__Brief__
Type out the entries below again, character for character.

═══ Supplied data

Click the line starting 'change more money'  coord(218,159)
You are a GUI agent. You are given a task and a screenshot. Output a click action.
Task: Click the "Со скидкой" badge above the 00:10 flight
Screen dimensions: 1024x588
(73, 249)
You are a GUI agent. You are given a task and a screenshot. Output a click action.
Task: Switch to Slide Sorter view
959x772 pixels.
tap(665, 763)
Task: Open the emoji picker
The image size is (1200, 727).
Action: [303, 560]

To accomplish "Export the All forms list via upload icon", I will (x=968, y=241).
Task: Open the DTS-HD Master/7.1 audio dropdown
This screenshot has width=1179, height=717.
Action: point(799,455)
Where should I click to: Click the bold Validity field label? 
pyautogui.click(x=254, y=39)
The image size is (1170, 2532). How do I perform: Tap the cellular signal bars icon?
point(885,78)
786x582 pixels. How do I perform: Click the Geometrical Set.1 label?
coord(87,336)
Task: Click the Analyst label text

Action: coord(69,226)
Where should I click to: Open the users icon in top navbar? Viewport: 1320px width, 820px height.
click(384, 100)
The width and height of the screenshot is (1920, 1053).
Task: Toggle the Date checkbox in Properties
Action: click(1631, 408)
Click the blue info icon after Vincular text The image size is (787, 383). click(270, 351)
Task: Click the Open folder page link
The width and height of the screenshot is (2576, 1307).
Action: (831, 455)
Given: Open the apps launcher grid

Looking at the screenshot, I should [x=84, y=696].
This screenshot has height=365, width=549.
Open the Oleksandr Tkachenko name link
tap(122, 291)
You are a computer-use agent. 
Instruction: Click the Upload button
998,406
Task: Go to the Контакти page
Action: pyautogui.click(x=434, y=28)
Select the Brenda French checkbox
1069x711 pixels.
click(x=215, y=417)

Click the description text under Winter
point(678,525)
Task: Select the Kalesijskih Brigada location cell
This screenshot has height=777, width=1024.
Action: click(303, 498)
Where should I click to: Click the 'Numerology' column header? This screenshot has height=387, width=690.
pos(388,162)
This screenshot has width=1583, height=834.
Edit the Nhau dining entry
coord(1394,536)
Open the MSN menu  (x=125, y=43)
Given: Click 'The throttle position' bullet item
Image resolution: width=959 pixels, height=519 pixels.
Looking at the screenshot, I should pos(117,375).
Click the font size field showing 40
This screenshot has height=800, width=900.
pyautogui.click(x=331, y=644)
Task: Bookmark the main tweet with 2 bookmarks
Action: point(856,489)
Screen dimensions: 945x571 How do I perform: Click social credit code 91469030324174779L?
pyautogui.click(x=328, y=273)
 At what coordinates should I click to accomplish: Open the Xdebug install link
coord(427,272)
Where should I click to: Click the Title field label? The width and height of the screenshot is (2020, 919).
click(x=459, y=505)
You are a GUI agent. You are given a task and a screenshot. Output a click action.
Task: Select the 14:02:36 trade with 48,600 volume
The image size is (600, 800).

══════

__Result of the exercise__
Click the line starting 'change more money'  coord(218,159)
You are a GUI agent. You are given a task and a screenshot. Output a click action.
Task: Click the "Со скидкой" badge above the 00:10 flight
Screen dimensions: 1024x588
(73, 249)
You are a GUI agent. You are given a task and a screenshot. Output a click action.
Task: Switch to Slide Sorter view
959x772 pixels.
tap(665, 763)
Task: Open the emoji picker
The image size is (1200, 727).
Action: [303, 560]

To accomplish "Export the All forms list via upload icon", I will (x=968, y=241).
Task: Open the DTS-HD Master/7.1 audio dropdown
This screenshot has width=1179, height=717.
Action: point(799,455)
Where should I click to: Click the bold Validity field label? 
pyautogui.click(x=254, y=39)
The image size is (1170, 2532). How do I perform: Tap the cellular signal bars icon?
point(885,78)
786x582 pixels. How do I perform: Click the Geometrical Set.1 label?
coord(87,336)
Task: Click the Analyst label text

Action: coord(69,226)
Where should I click to: Open the users icon in top navbar? Viewport: 1320px width, 820px height.
click(384, 100)
The width and height of the screenshot is (1920, 1053).
Task: Toggle the Date checkbox in Properties
Action: click(1631, 408)
Click the blue info icon after Vincular text The image size is (787, 383). click(270, 351)
Task: Click the Open folder page link
The width and height of the screenshot is (2576, 1307).
Action: (831, 455)
Given: Open the apps launcher grid

Looking at the screenshot, I should [x=84, y=696].
This screenshot has height=365, width=549.
Open the Oleksandr Tkachenko name link
tap(122, 291)
You are a computer-use agent. 
Instruction: Click the Upload button
998,406
Task: Go to the Контакти page
Action: pyautogui.click(x=434, y=28)
Select the Brenda French checkbox
1069x711 pixels.
click(x=215, y=417)

Click the description text under Winter
point(678,525)
Task: Select the Kalesijskih Brigada location cell
This screenshot has height=777, width=1024.
Action: click(303, 498)
Where should I click to: Click the 'Numerology' column header? This screenshot has height=387, width=690.
pos(388,162)
This screenshot has width=1583, height=834.
Edit the Nhau dining entry
coord(1394,536)
Open the MSN menu  (x=125, y=43)
Given: Click 'The throttle position' bullet item
Image resolution: width=959 pixels, height=519 pixels.
Looking at the screenshot, I should pos(117,375).
Click the font size field showing 40
This screenshot has height=800, width=900.
pyautogui.click(x=331, y=644)
Task: Bookmark the main tweet with 2 bookmarks
Action: point(856,489)
Screen dimensions: 945x571 How do I perform: Click social credit code 91469030324174779L?
pyautogui.click(x=328, y=273)
 At what coordinates should I click to accomplish: Open the Xdebug install link
coord(427,272)
Where should I click to: Click the Title field label? The width and height of the screenshot is (2020, 919).
click(x=459, y=505)
You are a GUI agent. You are given a task and a screenshot. Output a click action.
Task: Select the 14:02:36 trade with 48,600 volume
The image size is (600, 800).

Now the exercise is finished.